You have to explain yourself, “Yes, word salad is real a thing. It happens to folks with dementia, and sometimes to people who’ve undergone periods of prolonged stress. It’s just like when you get a series of blinking fits.” Turns out no one in the room knows what a blinking fit is either. You explain that it’s a tick that forces one eye to blink uncontrollably under periods of extreme stress. You explain that you can feel it pulsing through the eye lid even when its shut.
None of them have heard of, let alone experienced, either of these phenomenons.
The room’s mocking looks have turned to sympathy. Over the course of the evening you learn that none of them have had a stutter. None of them have found their words wipe out into atonal washes in their mouthes. It’s just you that finds yourself rewinding your sentences to give them a fresh start from the beginning. The revelers are pretty sure you’ve got some kind of neurological disorder that causes you to do all of these things.
This faux pas needs a name. Something to call those moments when you realize just how weird you are, just how strange your routine is, just how bizarre your private peculiarities make you. The moment when you go fishing for a laugh and your audience leaves you out to tow your line in. They don’t quite roll their eyes. They just stare at you through tilted cheeks.
This faux pas seems to be the frequency that I resonate in. This is my domain. I’m the supreme emperor of it. I ought to be the one who gets to name it. Henceforth, I prepose we call this awkward situation a “Faux Wha,” as in “Wha–?” as in “What the hell?”

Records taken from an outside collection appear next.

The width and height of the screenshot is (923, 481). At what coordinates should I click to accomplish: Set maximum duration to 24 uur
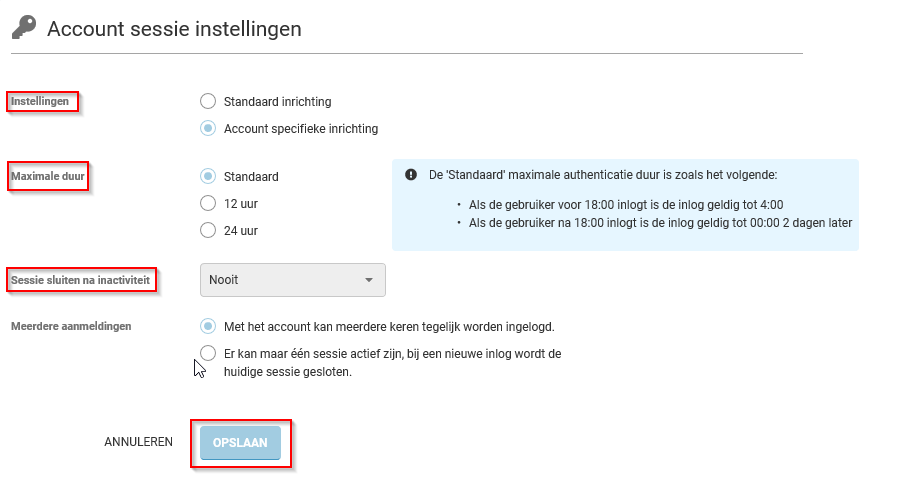[x=208, y=230]
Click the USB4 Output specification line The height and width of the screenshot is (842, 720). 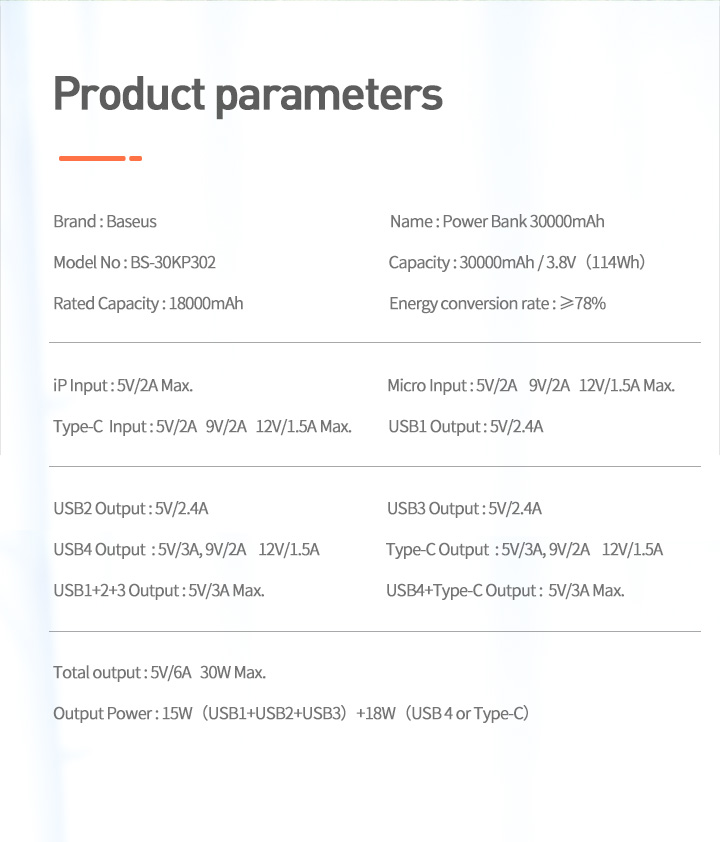coord(186,550)
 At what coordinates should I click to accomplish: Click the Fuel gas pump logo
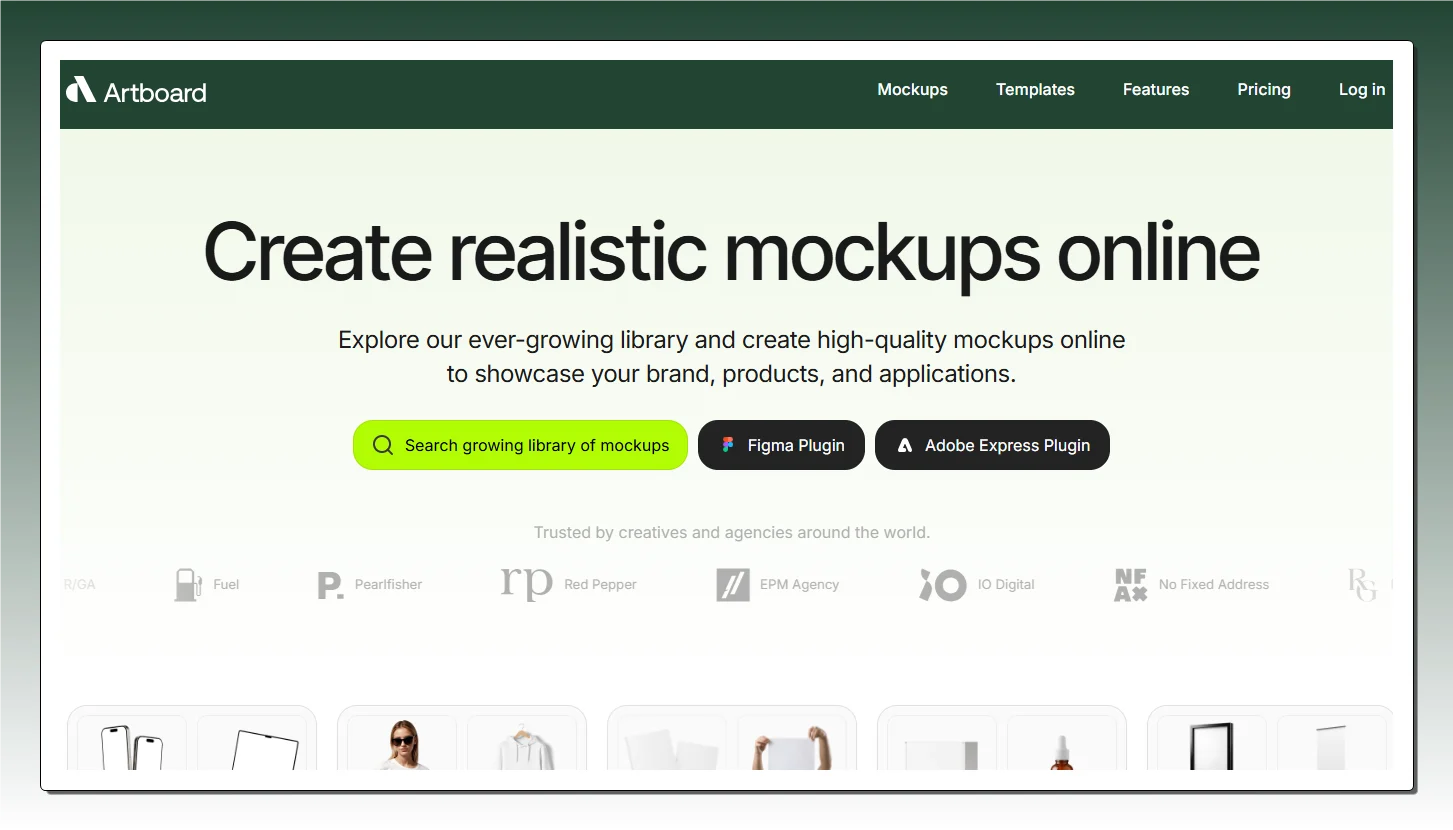pyautogui.click(x=187, y=584)
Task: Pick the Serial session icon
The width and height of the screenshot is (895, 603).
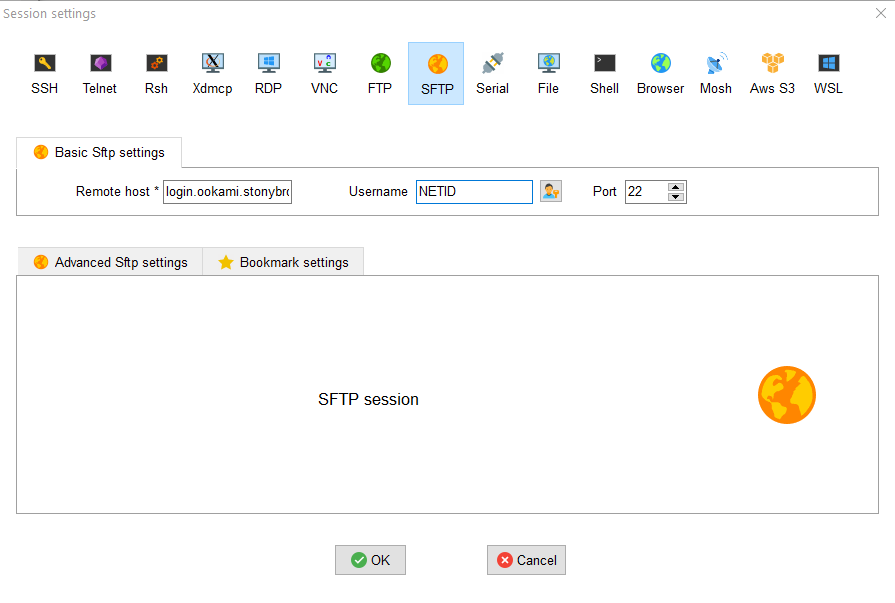Action: pyautogui.click(x=492, y=73)
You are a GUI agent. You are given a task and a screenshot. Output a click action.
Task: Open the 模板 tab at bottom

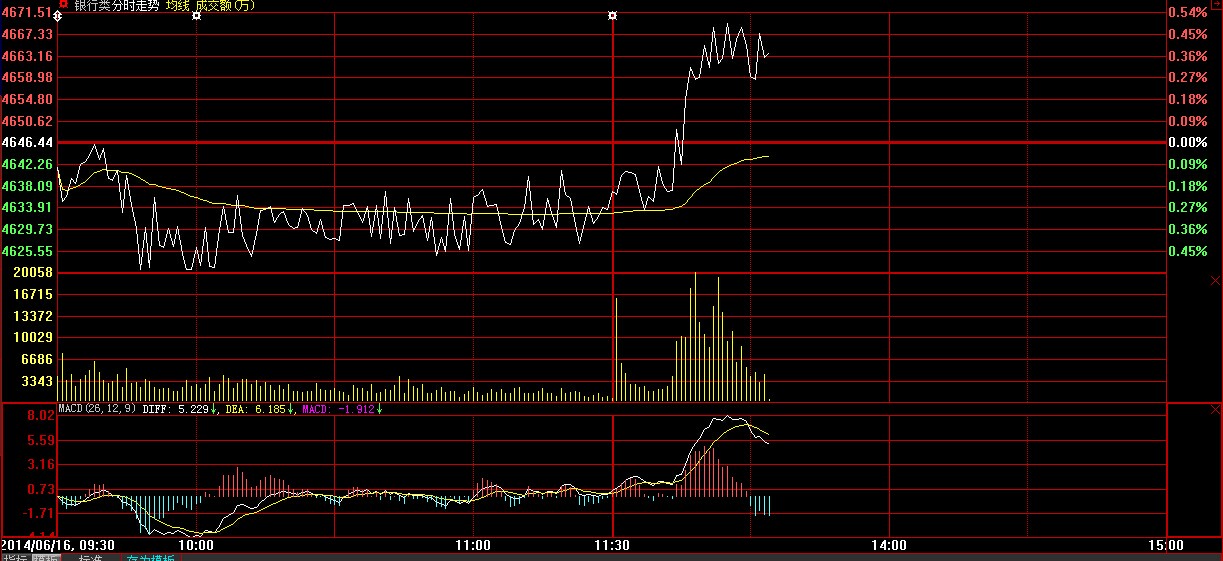pos(46,558)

A “Faux Wha” is not a “Party Fowl,” where someone upsets the spirit of a gathering. A faux wha can occur between a group of people or just two. It doesn’t always happen in the pursuit of comedy. It occurs whenever you seek to share an experience only to realize you’re the only who has had it.
So here it is, my contribution to the world of words:
faux wha? [foh wah]
Noun, plural faux whas?
A declaration of assumed experience where there is none; a blunder of speech that isolates the teller from conversation rather than include them in it.
You’re welcome world.
“The definition for this faux pas should also extend to when you think you’ve had a universal experience that no one else has had.”
Welcome to my world of anorexia-related OCD, and (less inhibiting) sound/colour synaesthesia 😉 Trying to explain how, in the past, my abnormally low weight would control thought processes, down to the very nth of a step, a read word … it only ever draws glacial stares. It used to take me 40 minutes to get into bed at night, pacing back and forth, because I hadn’t “done it right.”
Thank fuck those days are over. Trying to explain a broken mind to the world, when it can’t be seen as a broken arm can, is humiliating.
All of those things mentioned; do they still cover your world?